• [HOW TO COMPLETE THIS TASK]
Reproduce, word for word, all of the records; the pictures stay out.

• [RECORD SET]
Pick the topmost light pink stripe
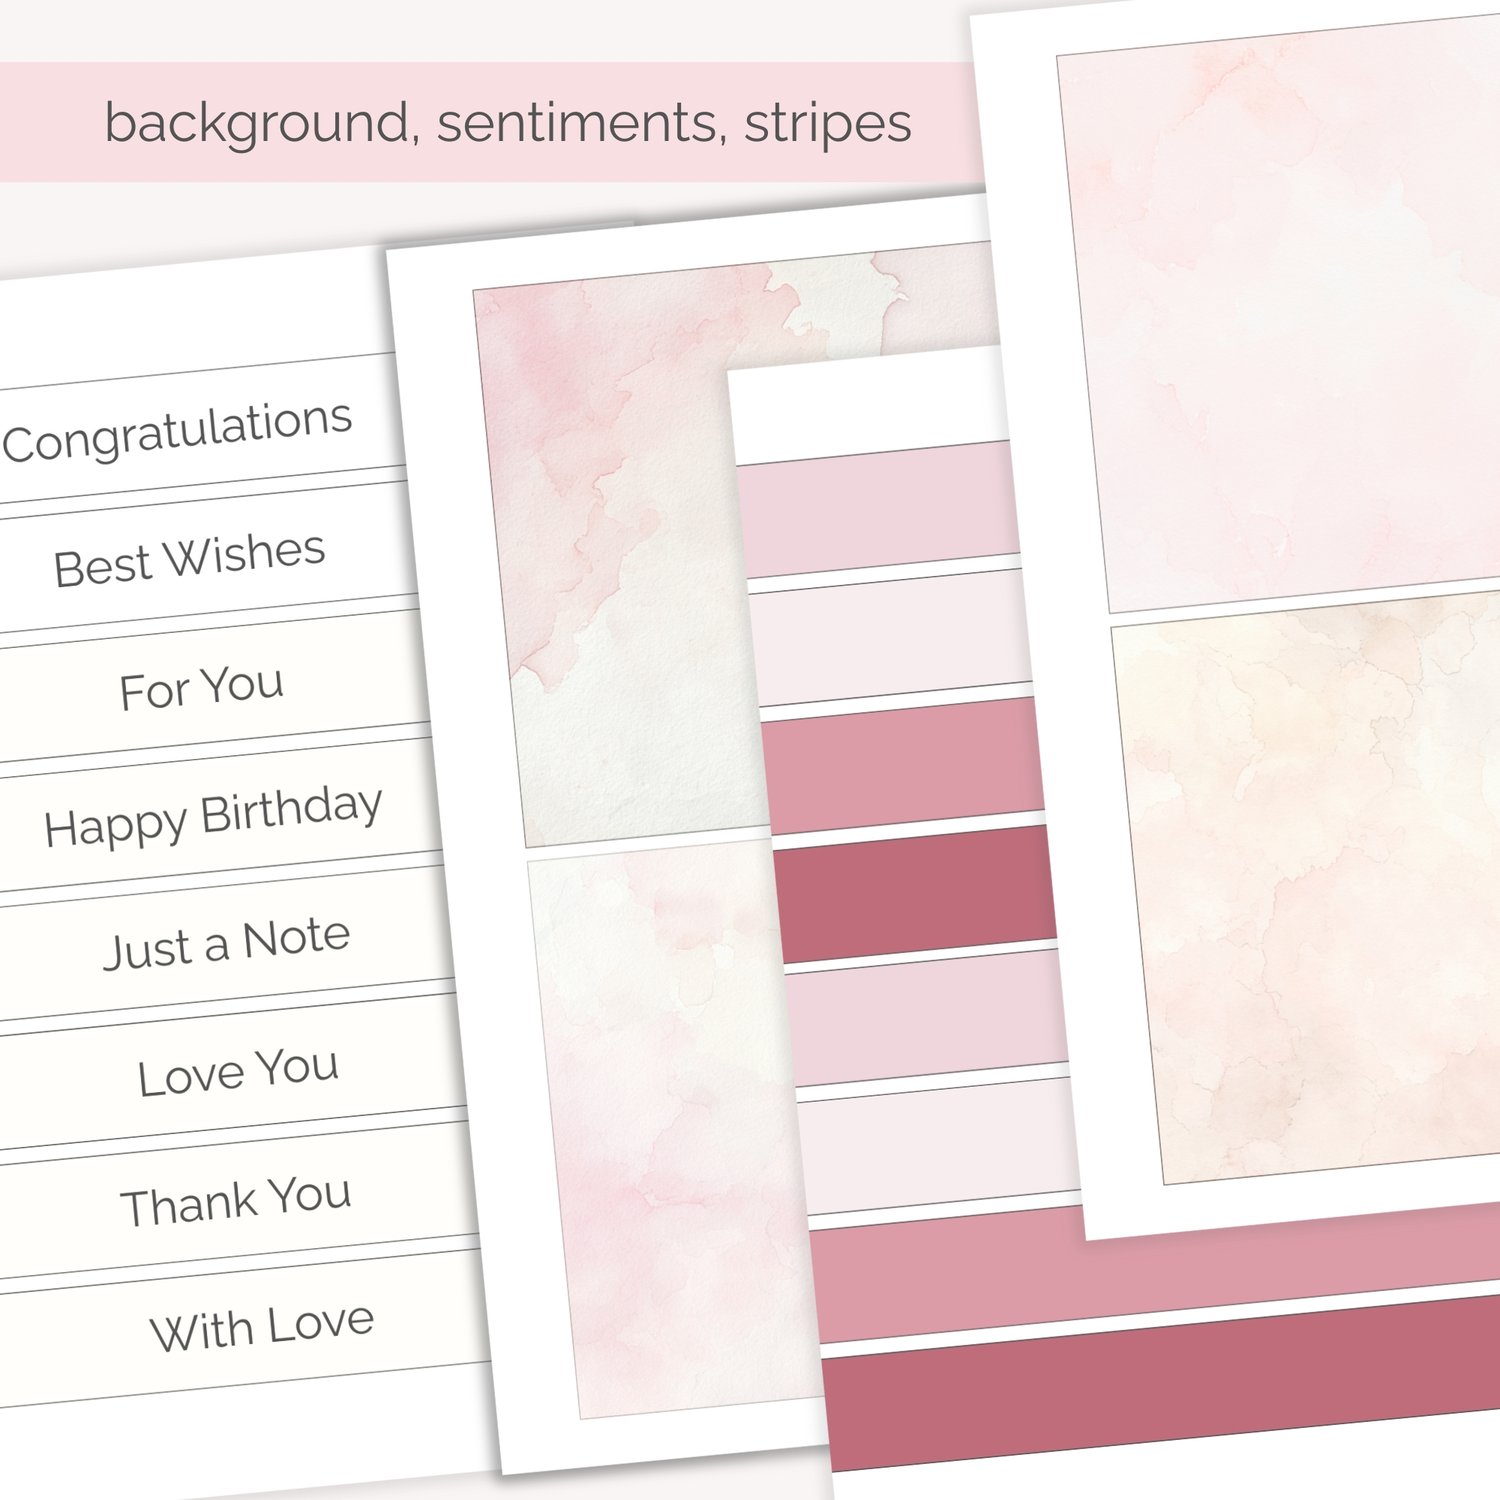 878,509
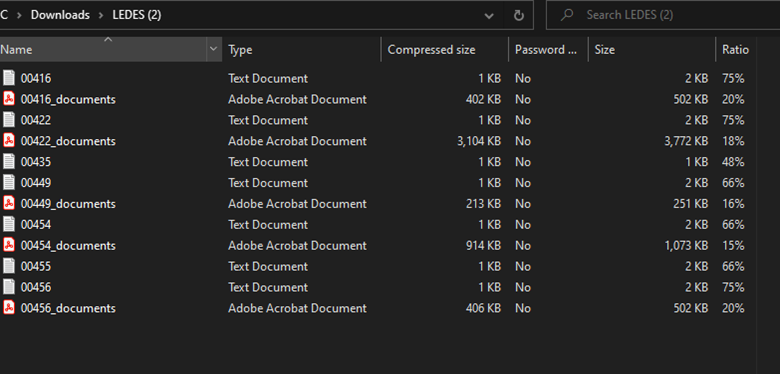Sort by the Ratio column header
This screenshot has width=780, height=374.
pos(735,50)
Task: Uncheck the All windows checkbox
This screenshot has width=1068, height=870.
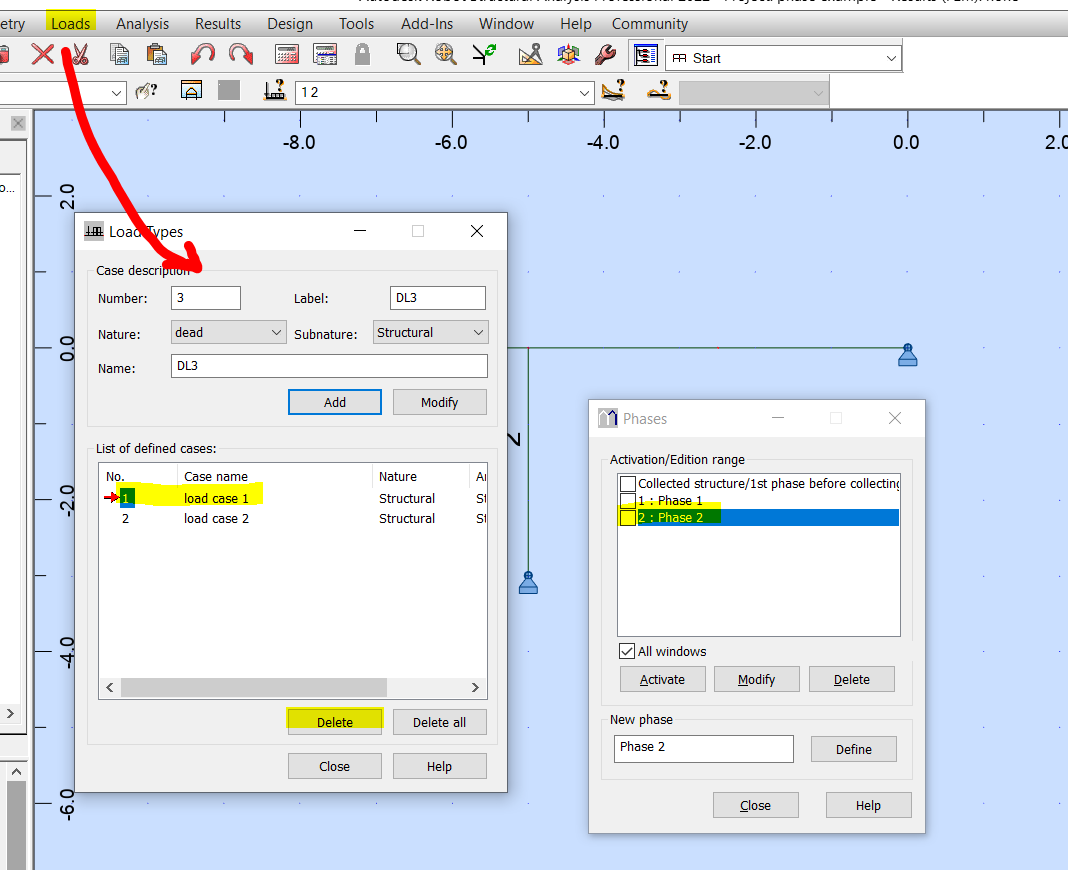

• [OUTPUT FOR THIS TASK]
Pick the topmost light pink stripe
 878,509
Sort by the Ratio column header
This screenshot has width=780, height=374.
pos(735,50)
Task: Uncheck the All windows checkbox
This screenshot has width=1068, height=870.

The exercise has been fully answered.